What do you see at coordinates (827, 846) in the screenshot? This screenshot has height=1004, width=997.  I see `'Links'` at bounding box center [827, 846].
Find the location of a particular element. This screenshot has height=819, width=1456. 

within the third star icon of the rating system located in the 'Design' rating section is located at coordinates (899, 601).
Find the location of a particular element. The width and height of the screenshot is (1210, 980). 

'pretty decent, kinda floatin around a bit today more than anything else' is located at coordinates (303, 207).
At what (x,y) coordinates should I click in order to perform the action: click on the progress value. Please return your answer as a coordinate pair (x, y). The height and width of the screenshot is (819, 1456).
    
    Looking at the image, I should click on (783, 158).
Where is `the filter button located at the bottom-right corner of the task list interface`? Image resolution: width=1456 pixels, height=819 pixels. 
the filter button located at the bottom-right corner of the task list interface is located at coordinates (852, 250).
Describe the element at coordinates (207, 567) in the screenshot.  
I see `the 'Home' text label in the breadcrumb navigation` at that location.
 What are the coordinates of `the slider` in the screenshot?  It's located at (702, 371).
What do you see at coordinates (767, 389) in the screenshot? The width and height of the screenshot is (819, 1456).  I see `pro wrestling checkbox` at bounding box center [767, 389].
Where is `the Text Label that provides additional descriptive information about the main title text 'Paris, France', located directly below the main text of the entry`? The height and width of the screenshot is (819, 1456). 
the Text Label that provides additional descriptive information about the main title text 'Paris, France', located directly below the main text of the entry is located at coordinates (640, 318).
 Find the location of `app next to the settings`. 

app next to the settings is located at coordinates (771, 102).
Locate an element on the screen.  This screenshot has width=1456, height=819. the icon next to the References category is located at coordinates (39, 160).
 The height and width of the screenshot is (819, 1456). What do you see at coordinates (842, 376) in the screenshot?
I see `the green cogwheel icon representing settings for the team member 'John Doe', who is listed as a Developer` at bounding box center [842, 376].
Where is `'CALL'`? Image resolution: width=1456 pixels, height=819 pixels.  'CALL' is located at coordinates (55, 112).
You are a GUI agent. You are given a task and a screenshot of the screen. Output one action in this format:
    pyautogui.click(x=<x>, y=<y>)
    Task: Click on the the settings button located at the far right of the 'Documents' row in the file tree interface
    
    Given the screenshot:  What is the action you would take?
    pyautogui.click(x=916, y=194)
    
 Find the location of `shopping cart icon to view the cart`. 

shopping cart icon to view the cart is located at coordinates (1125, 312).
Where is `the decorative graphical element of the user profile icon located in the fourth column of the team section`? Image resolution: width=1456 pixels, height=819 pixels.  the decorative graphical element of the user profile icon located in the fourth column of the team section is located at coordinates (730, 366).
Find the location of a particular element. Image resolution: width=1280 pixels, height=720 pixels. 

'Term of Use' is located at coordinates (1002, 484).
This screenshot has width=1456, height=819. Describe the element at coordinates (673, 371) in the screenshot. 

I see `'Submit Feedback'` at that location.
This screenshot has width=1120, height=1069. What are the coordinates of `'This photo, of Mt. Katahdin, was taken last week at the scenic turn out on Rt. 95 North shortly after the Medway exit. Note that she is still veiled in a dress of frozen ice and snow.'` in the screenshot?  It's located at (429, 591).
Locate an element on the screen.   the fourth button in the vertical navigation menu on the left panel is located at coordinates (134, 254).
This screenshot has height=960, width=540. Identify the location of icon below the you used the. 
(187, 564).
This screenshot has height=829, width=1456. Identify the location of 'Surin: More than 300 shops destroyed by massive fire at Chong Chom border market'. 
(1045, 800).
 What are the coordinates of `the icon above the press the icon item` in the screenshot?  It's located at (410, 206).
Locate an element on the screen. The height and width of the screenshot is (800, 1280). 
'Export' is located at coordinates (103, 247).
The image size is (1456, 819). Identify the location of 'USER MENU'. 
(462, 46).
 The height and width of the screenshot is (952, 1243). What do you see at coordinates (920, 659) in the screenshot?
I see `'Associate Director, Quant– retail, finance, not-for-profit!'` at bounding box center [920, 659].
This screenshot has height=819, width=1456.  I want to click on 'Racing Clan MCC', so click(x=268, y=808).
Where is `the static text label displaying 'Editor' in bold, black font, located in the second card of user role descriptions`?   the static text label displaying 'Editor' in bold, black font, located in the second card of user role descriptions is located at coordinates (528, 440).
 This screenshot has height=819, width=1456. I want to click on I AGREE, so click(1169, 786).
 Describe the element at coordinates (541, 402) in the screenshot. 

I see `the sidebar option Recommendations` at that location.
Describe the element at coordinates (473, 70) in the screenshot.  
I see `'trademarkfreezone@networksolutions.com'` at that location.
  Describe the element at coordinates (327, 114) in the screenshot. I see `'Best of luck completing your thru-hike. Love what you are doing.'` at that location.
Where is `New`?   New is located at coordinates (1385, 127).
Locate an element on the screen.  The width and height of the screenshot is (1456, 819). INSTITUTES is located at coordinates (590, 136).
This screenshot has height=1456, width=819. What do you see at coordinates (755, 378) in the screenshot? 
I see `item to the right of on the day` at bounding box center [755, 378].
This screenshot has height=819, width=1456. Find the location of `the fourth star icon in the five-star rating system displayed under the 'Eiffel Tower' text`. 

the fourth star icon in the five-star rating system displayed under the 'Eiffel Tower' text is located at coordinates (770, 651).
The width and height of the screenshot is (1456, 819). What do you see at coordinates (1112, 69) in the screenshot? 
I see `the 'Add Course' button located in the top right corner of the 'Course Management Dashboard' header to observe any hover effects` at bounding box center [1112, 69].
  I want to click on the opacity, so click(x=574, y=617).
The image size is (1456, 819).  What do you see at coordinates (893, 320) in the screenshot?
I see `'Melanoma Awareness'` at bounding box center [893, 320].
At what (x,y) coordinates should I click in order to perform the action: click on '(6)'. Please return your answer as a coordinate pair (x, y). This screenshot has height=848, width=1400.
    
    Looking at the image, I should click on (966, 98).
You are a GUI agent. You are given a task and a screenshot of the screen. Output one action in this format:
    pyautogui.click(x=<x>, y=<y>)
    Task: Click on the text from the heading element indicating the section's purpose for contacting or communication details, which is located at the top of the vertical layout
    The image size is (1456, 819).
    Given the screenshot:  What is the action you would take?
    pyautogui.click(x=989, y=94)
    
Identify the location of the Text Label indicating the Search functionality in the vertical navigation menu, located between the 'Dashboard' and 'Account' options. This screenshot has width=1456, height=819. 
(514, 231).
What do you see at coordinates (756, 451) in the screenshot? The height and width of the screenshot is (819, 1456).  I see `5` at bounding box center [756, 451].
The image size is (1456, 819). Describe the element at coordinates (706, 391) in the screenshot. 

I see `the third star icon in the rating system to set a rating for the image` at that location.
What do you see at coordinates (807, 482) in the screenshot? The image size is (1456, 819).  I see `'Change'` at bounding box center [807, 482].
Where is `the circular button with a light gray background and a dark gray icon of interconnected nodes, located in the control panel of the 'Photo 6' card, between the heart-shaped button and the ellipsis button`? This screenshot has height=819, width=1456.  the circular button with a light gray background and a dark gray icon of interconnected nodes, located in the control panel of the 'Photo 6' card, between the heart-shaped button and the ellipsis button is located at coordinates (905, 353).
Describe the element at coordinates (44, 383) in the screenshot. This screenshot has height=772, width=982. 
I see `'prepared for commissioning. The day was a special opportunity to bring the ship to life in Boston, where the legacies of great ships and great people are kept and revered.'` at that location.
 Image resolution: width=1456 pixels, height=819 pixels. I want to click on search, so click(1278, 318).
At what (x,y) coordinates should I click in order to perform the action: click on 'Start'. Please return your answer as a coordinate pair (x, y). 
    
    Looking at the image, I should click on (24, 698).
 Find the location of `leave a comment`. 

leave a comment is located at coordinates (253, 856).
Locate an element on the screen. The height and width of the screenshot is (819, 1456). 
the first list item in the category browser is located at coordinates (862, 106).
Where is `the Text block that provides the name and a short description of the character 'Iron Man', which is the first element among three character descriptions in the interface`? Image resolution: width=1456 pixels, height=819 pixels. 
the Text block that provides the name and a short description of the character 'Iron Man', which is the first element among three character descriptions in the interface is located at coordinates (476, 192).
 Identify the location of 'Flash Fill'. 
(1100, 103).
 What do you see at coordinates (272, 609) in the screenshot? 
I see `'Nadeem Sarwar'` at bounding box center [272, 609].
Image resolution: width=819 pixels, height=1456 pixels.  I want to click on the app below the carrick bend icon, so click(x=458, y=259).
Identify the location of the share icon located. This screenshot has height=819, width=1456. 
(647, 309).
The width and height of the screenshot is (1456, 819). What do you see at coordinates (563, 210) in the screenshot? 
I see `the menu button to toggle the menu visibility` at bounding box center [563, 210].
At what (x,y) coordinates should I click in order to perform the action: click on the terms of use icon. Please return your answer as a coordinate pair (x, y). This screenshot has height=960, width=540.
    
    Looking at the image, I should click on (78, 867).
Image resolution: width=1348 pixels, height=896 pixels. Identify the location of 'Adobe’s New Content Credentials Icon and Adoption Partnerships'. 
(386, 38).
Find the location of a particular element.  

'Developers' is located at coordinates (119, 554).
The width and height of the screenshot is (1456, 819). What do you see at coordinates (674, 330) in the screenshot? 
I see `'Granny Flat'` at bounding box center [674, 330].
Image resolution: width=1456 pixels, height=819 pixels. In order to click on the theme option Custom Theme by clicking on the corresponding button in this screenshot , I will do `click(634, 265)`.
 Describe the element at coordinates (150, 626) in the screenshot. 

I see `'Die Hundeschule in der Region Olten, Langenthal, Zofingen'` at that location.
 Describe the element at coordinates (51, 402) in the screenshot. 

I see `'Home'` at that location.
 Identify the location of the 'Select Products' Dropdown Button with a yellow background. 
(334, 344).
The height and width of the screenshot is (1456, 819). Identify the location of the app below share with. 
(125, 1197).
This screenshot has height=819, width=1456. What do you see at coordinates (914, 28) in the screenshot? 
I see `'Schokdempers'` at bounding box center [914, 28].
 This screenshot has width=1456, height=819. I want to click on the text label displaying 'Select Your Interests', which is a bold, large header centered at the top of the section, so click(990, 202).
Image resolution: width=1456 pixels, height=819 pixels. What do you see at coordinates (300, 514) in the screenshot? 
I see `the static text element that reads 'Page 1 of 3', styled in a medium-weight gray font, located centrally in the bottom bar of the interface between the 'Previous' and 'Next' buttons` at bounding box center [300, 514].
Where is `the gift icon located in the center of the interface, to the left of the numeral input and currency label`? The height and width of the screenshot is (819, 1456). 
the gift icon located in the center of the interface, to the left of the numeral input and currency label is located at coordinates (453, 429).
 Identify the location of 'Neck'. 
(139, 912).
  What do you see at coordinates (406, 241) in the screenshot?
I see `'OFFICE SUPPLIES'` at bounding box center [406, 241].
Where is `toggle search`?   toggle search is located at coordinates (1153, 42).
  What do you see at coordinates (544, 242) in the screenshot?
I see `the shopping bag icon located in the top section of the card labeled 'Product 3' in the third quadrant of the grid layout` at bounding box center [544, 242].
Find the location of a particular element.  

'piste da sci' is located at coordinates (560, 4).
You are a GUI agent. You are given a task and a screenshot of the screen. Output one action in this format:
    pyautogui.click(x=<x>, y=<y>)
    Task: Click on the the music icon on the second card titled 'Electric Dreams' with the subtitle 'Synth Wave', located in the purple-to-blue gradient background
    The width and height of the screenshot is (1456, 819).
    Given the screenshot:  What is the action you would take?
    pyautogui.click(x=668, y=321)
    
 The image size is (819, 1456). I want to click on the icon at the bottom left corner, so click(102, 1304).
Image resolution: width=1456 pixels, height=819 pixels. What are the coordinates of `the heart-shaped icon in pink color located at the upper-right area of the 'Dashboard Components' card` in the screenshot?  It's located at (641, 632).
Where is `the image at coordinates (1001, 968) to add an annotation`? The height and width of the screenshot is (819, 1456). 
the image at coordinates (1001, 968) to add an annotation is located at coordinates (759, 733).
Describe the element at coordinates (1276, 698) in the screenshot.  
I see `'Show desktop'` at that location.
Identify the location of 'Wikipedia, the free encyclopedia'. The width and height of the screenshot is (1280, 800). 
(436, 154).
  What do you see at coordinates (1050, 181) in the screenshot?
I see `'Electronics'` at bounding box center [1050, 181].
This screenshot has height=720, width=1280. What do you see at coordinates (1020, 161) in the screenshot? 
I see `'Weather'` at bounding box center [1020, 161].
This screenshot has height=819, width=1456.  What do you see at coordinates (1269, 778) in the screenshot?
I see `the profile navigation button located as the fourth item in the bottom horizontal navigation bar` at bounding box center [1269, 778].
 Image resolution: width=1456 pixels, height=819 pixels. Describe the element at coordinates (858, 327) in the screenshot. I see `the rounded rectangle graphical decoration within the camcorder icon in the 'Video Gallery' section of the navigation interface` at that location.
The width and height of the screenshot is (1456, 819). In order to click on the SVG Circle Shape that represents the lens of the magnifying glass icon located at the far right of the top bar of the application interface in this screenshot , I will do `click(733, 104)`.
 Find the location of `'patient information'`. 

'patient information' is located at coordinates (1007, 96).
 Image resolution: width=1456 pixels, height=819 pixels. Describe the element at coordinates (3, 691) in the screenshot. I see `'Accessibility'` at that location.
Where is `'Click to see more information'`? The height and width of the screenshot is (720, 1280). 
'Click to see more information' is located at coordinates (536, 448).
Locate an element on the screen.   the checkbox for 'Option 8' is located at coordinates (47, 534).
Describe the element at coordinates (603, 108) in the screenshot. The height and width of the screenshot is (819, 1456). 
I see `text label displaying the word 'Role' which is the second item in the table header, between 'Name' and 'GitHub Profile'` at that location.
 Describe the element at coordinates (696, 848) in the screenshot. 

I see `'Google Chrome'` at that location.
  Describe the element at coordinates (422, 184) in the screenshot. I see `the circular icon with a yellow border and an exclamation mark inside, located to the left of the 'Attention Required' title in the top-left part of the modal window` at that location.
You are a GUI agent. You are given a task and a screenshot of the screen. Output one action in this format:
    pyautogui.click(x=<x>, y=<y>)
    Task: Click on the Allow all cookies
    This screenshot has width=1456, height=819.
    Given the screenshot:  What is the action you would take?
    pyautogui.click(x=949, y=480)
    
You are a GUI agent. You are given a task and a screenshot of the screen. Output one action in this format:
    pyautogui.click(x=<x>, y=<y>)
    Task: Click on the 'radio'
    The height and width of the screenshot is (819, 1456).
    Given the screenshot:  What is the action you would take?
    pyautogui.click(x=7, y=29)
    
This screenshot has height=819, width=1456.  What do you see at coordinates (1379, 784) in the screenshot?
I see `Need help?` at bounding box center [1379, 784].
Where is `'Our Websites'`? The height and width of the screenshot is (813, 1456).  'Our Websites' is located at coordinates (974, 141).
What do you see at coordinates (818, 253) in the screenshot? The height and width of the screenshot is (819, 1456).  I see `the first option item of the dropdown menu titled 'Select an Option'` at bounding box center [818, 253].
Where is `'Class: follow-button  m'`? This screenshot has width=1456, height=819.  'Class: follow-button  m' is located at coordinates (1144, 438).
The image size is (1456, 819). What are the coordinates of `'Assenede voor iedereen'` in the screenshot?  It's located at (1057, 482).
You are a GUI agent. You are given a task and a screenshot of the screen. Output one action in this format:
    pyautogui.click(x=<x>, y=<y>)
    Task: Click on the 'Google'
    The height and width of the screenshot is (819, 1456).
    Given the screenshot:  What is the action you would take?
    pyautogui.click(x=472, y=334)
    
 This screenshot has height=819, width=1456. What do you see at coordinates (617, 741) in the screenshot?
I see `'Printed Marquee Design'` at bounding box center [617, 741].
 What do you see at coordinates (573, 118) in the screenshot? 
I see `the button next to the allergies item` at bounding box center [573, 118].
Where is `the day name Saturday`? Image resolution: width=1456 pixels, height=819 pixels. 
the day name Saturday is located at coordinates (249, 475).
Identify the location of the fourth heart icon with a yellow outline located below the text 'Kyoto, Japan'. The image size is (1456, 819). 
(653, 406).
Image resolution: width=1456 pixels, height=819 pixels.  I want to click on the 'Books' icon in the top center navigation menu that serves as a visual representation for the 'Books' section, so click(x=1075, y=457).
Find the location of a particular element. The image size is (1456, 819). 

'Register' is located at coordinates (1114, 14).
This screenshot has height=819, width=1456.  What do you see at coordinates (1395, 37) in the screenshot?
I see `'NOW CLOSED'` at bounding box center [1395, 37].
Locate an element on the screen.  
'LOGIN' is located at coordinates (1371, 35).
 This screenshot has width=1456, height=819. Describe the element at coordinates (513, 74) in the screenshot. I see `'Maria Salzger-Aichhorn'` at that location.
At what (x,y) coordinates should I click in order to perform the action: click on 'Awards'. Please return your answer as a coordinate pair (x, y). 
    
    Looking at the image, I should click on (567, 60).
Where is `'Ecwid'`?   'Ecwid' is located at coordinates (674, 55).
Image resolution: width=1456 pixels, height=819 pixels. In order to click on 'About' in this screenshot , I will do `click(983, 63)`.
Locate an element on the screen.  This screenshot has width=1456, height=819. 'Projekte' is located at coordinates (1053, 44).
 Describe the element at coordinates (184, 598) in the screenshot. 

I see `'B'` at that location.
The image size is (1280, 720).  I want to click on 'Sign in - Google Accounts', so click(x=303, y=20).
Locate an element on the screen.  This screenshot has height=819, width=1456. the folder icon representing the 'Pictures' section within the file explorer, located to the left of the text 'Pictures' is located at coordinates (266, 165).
.....
Short exercise: Rewrite the data from the line with "What do you see at coordinates (818, 253)" through the line with "coordinates (1144, 438).", replacing every "screenshot" with "image" and leaving everything else unchanged.

Problem solution:
What do you see at coordinates (818, 253) in the image? The height and width of the image is (819, 1456).  I see `the first option item of the dropdown menu titled 'Select an Option'` at bounding box center [818, 253].
Where is `'Class: follow-button  m'`? This image has width=1456, height=819.  'Class: follow-button  m' is located at coordinates (1144, 438).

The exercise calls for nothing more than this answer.